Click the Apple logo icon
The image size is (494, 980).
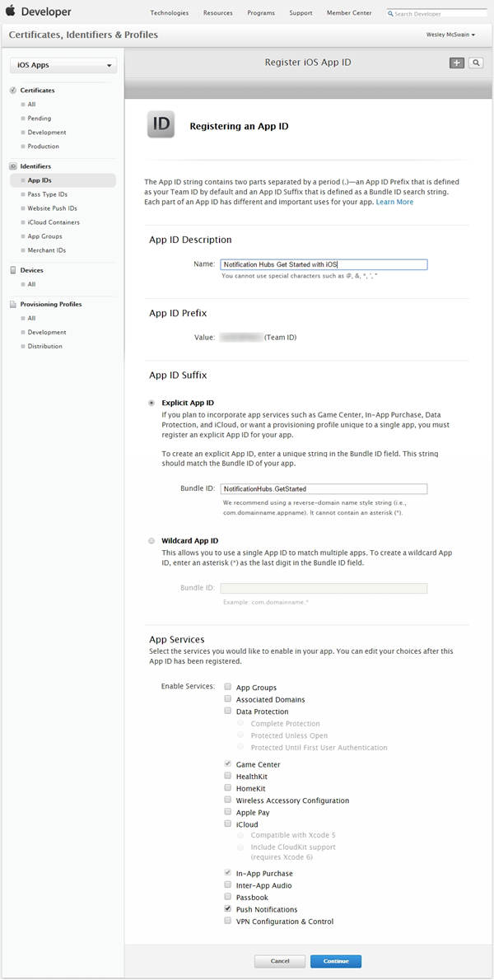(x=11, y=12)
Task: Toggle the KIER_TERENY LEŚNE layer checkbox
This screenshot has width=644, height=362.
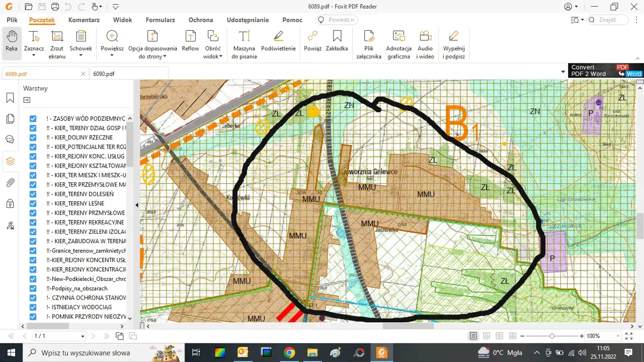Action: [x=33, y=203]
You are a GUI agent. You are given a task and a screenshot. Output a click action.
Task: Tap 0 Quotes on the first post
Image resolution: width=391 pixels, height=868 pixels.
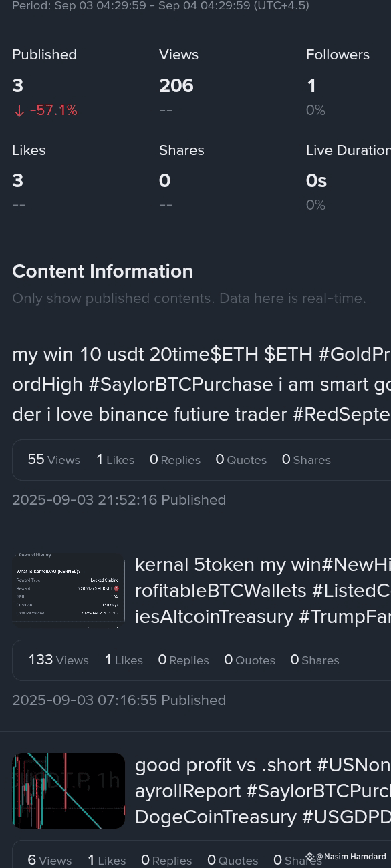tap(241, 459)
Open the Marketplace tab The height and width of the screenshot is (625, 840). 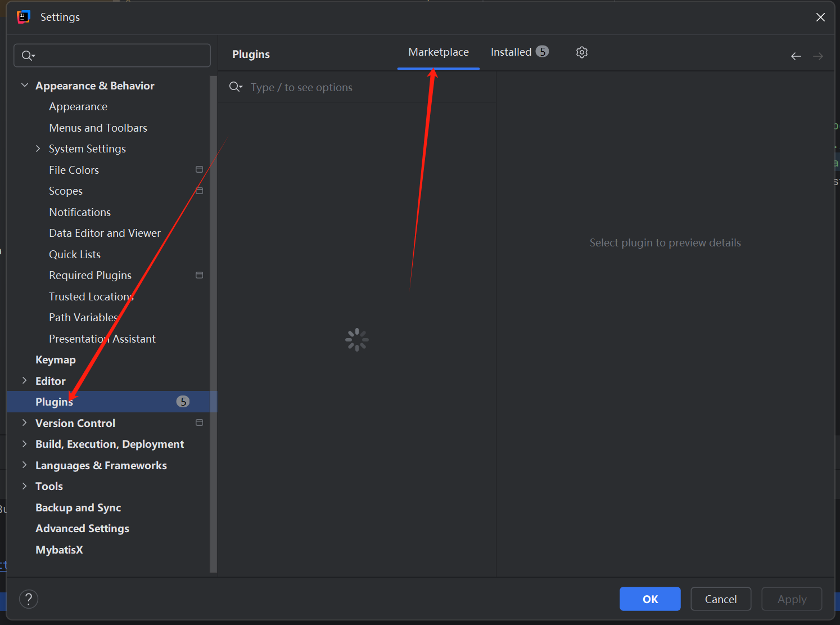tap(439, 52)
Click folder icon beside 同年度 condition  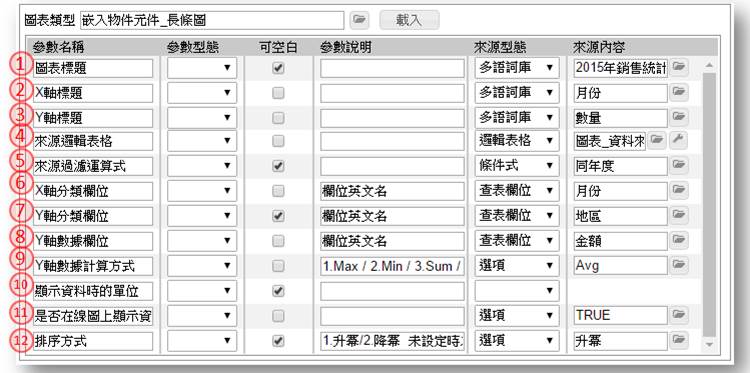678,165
-=-=-=-=-
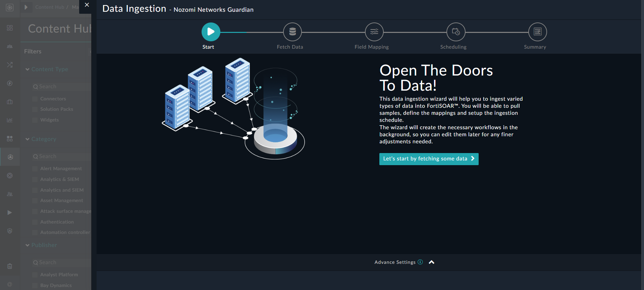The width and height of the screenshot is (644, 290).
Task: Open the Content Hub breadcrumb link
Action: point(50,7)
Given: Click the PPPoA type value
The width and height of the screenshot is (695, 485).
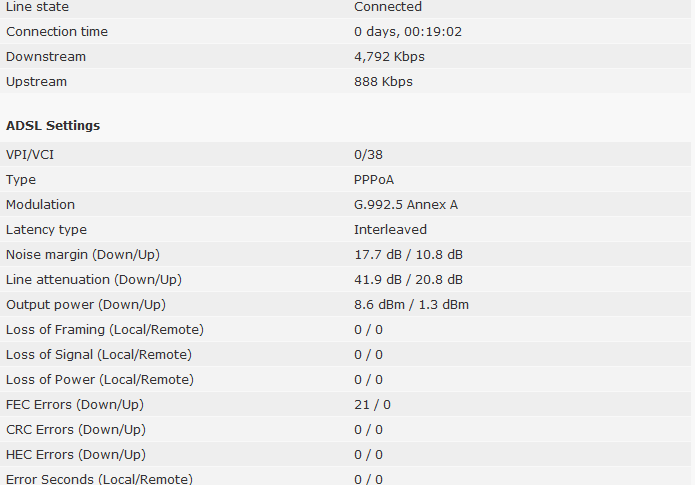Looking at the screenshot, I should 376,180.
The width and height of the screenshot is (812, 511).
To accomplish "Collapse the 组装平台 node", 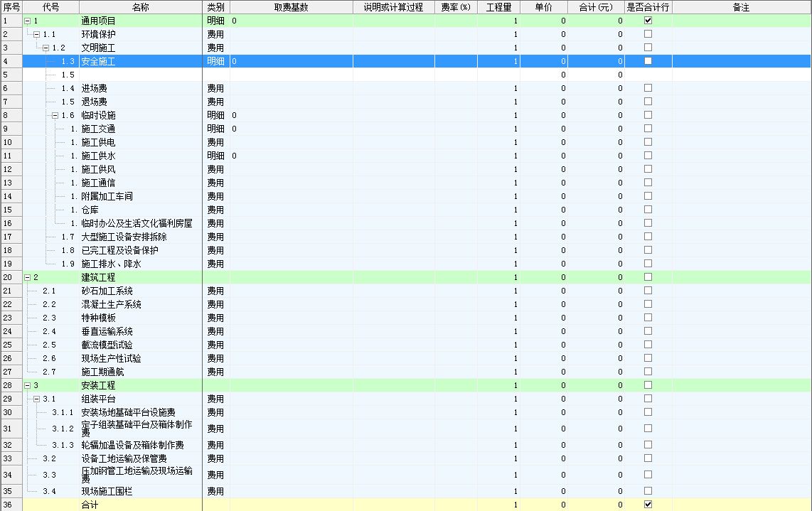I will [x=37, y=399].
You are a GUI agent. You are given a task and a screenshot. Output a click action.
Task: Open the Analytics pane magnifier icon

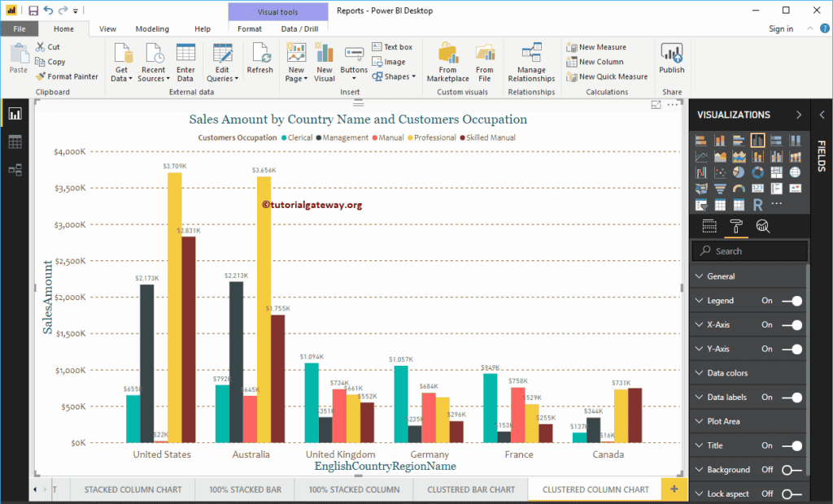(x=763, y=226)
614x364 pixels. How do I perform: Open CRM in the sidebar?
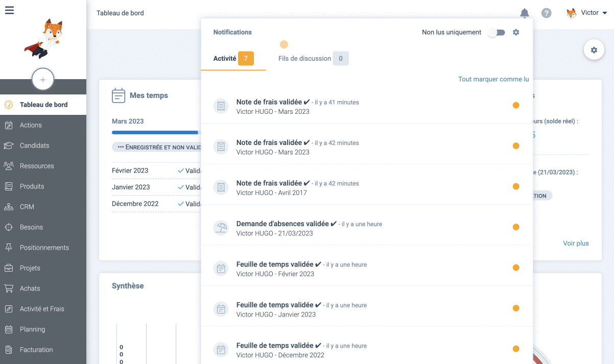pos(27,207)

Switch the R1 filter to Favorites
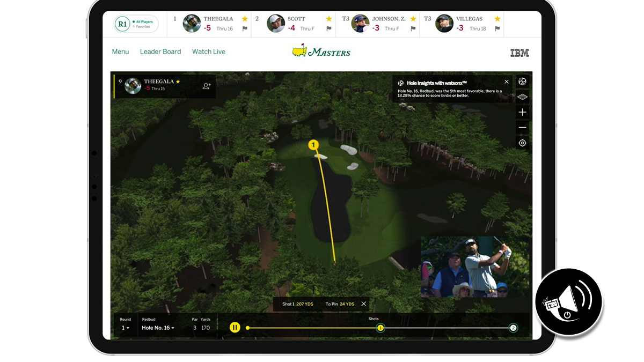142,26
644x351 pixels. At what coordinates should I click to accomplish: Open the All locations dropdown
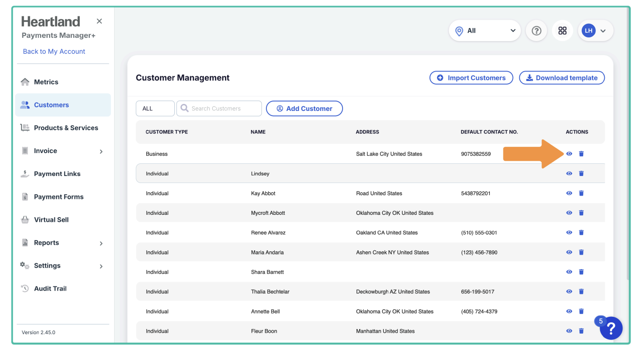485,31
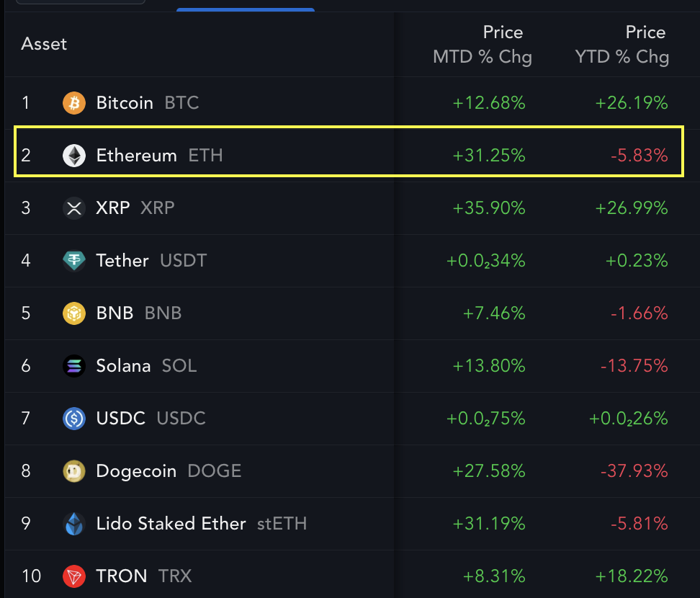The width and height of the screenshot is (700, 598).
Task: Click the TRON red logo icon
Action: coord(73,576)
-=-=-=-=-
--- Try it ---
Since the pictures are not part of the copy, please transcribe only the lines above from the one with "Click the Apple logo icon" through the one with "Task: Tap 0 Quotes on the first post", exactly and with both ends.

--- Exercise output ---
Click the Apple logo icon
The image size is (494, 980).
(x=11, y=12)
Task: Toggle the KIER_TERENY LEŚNE layer checkbox
This screenshot has width=644, height=362.
Action: [x=33, y=203]
You are a GUI agent. You are given a task and a screenshot. Output a click action.
Task: Tap 0 Quotes on the first post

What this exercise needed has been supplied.